Text shown:
=======

Depending on the age of the monitor...could always try to rma the thing with samsung..


----------



## Aslives4hockey

I contacted Samsung and this type of damage isn't covered under warranty.  The cost to fix is equal to a replacement, which is why i replaced it. I'm just getting too used to dual 24" monitors, i don't want this one to get worse!


----------



## bomberboysk

Aslives4hockey said:


> I contacted Samsung and this type of damage isn't covered under warranty.  The cost to fix is equal to a replacement, which is why i replaced it. I'm just getting too used to dual 24" monitors, i don't want this one to get worse!


Yeah...your not supposed to tell them you spilled liquid on it Worst comes to worst, they send it back to you without repairing it.


----------



## Vizy

with bomber on that last comment. IDK how long you have had but what u can do is take a blade and scratch up the monitor like crazy. Tell samsung it was doa. Your story would be so bizarre that they would have to believe you.


----------



## PohTayToez

^I would definitely not recommend that.


I'm going to say it one more time, just for my own satisfaction.  I've worked on thousands of electronics with LCDs, seen plenty of cracks and plenty of water damage, and this looks like a crack.

If the picture shows what I think it does, which is the effected area is solid black, with absolutely no pixels visible in the damaged area, then it is irreversibly damaged.  If an LCD is liquid damaged, the effected portion will become darker, but you can still see the image underneath it.


----------



## bomberboysk

PohTayToez said:


> ^*I would definitely not recommend that.*
> 
> 
> I'm going to say it one more time, just for my own satisfaction.  I've worked on thousands of electronics with LCDs, seen plenty of cracks and plenty of water damage, and this looks like a crack.
> 
> If the picture shows what I think it does, which is the effected area is solid black, with absolutely no pixels visible in the damaged area, then it is irreversibly damaged.  If an LCD is liquid damaged, the effected portion will become darker, but you can still see the image underneath it.


Same, i wouldnt go scratching my monitor up. Im saying,see if they replace it, if not, you'll just get it back in the mail.. It does look somewhat like a crack, except cracks dont "spread"..


----------



## PohTayToez

bomberboysk said:


> Same, i wouldnt go scratching my monitor up. Im saying,see if they replace it, if not, you'll just get it back in the mail.. It does look somewhat like a crack, except cracks dont "spread"..



Sure they do, especially if you apply pressure, as he did trying to force the "liquid" out.  Once a small crack has formed, it doesn't take much to make it spread.


----------



## Aslives4hockey

on a side note, this forum came up number 3 in a google search for LCD Liquid damage lol. Here is a picture a few hour after it happened, to show that this wasn't a crack.  I'm over my upload limit so here is the link to it.

http://s872.photobucket.com/albums/ab288/AdamSS1917/?action=view&current=0424091949.jpg


----------

=======

Element and text position data:
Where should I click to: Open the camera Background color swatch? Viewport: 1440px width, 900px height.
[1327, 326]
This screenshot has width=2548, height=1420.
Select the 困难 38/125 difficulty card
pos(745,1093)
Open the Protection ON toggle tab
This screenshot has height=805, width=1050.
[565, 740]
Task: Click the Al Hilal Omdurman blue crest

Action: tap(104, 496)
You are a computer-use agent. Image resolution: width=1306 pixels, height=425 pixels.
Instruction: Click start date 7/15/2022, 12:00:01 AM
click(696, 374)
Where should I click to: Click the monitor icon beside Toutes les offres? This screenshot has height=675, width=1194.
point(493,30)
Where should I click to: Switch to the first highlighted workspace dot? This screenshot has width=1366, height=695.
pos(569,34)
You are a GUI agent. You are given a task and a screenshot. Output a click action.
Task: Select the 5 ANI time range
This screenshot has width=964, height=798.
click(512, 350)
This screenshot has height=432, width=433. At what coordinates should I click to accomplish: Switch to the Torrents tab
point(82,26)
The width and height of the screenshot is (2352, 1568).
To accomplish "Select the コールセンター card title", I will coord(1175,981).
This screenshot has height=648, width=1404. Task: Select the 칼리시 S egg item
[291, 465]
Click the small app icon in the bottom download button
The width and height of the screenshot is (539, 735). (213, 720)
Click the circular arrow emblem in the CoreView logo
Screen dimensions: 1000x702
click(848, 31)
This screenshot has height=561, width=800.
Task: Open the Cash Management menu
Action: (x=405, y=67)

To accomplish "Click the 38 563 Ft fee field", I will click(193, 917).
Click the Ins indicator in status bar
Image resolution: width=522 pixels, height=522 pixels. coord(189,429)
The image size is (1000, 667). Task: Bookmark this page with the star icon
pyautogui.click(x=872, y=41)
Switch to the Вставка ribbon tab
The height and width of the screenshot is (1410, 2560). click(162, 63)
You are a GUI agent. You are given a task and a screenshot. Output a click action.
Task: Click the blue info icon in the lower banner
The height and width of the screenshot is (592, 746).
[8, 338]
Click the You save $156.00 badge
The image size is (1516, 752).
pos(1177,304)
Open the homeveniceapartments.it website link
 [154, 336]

=======

Exercise description:
Please reproduce the thread about the damaged monitor from "on a side note, this" up to and including "link to it.", substituting "photo" for "picture".

Worked solution:
on a side note, this forum came up number 3 in a google search for LCD Liquid damage lol. Here is a photo a few hour after it happened, to show that this wasn't a crack.  I'm over my upload limit so here is the link to it.